Replacing all of the operating systems running within the company with secure versions may not be a viable solution for everyone. There are alternatives, however, for those looking to enhance the security level of their operating systems, such as using Memco's Security for Open Systems (SeOS). (Memco was recently acquired by Platinum. Details can be found at: http://www.platinum.com.)

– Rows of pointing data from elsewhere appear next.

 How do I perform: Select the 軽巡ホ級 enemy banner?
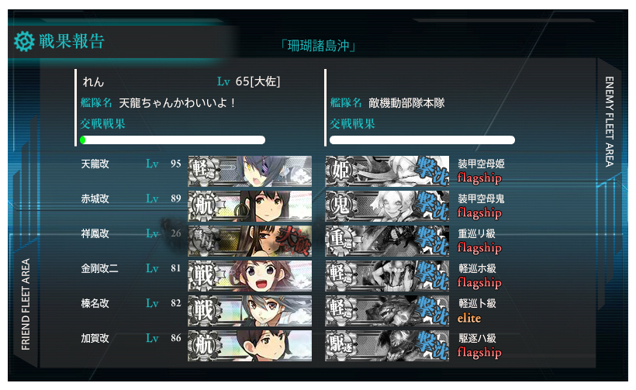tap(387, 276)

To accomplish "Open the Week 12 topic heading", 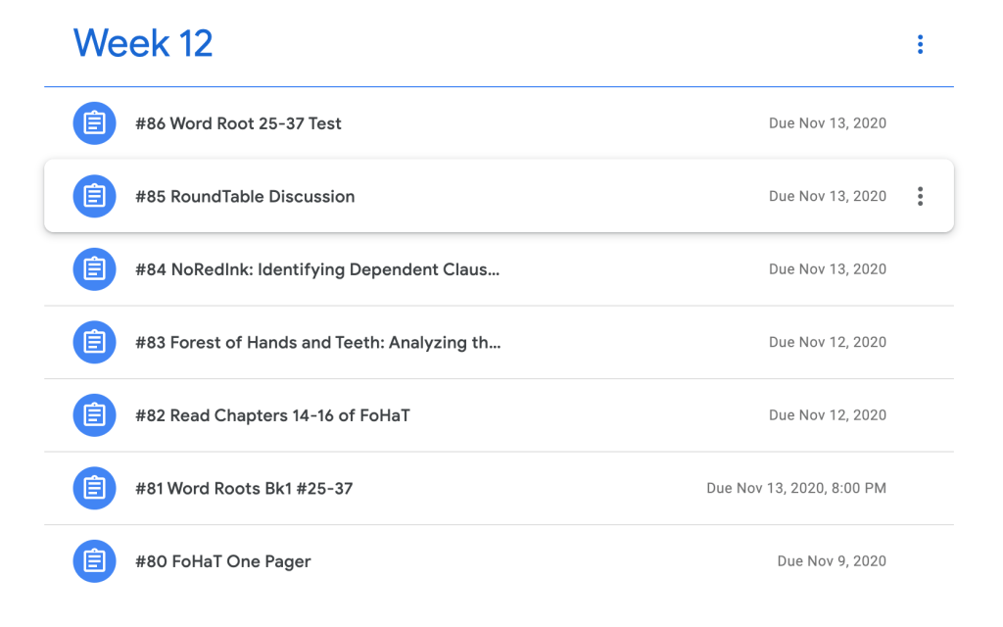I will pos(143,43).
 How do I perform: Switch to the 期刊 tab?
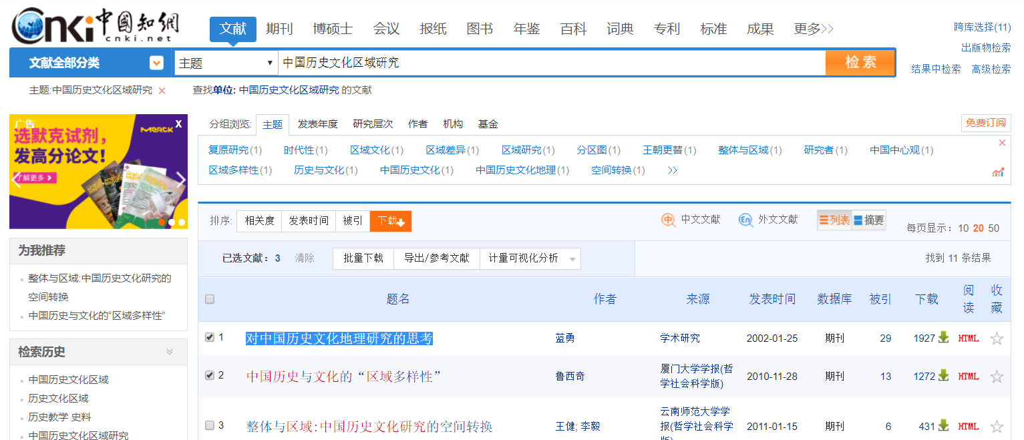[279, 29]
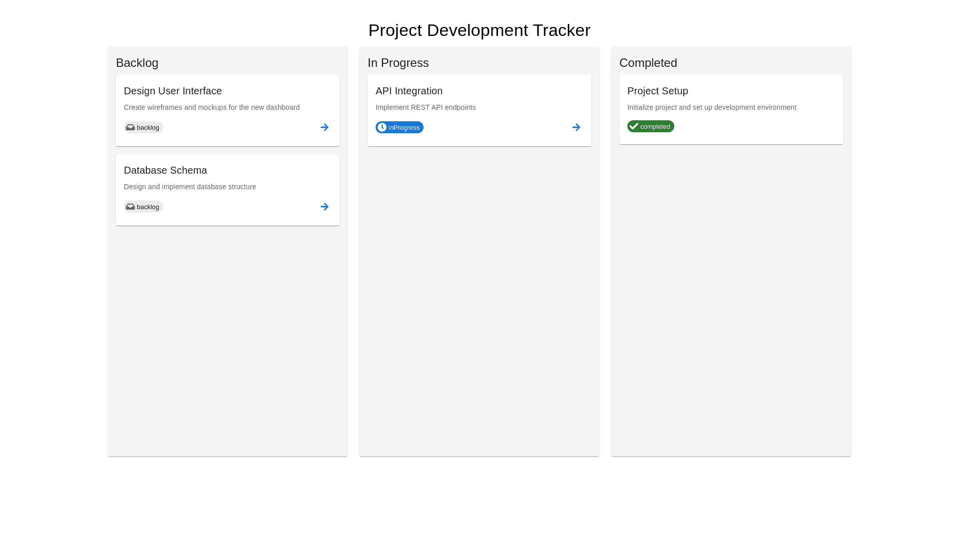The height and width of the screenshot is (539, 959).
Task: Open the Database Schema card title
Action: click(x=165, y=170)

SeOS is basically a kernel module, which intercepts systemcalls and determines whether the user generating the systemcall has sufficient privileges to execute it. The beauty of this is that your operating system does not have to provide native support for access control lists; they are added by SeOS. SeOS also tackles the all-powerful root problem. With SeOS, it is no longer necessary to give the root user full control over the system and the information contained within. More details can be found at the vendor's Web site, which also lists an extensive whitepaper:

http://www.memco.com/products/products_f/download/seos_unix.html
Conclusion

TCSEC C2-level security requires extensive auditing and access control. While standard UNIX systems are limited in that respect, third-party products such as SeOS are available to get your security up to par. The administration of a secure operating system, especially when it comes to auditing, still is cumbersome and will require extra effort on your systems administrator's part. Tools for analyzing auditing data are not (yet) widely available, making it a costly affair to keep a security conscious eye on things. The question is: Are you willing to invest now, or pay the price later?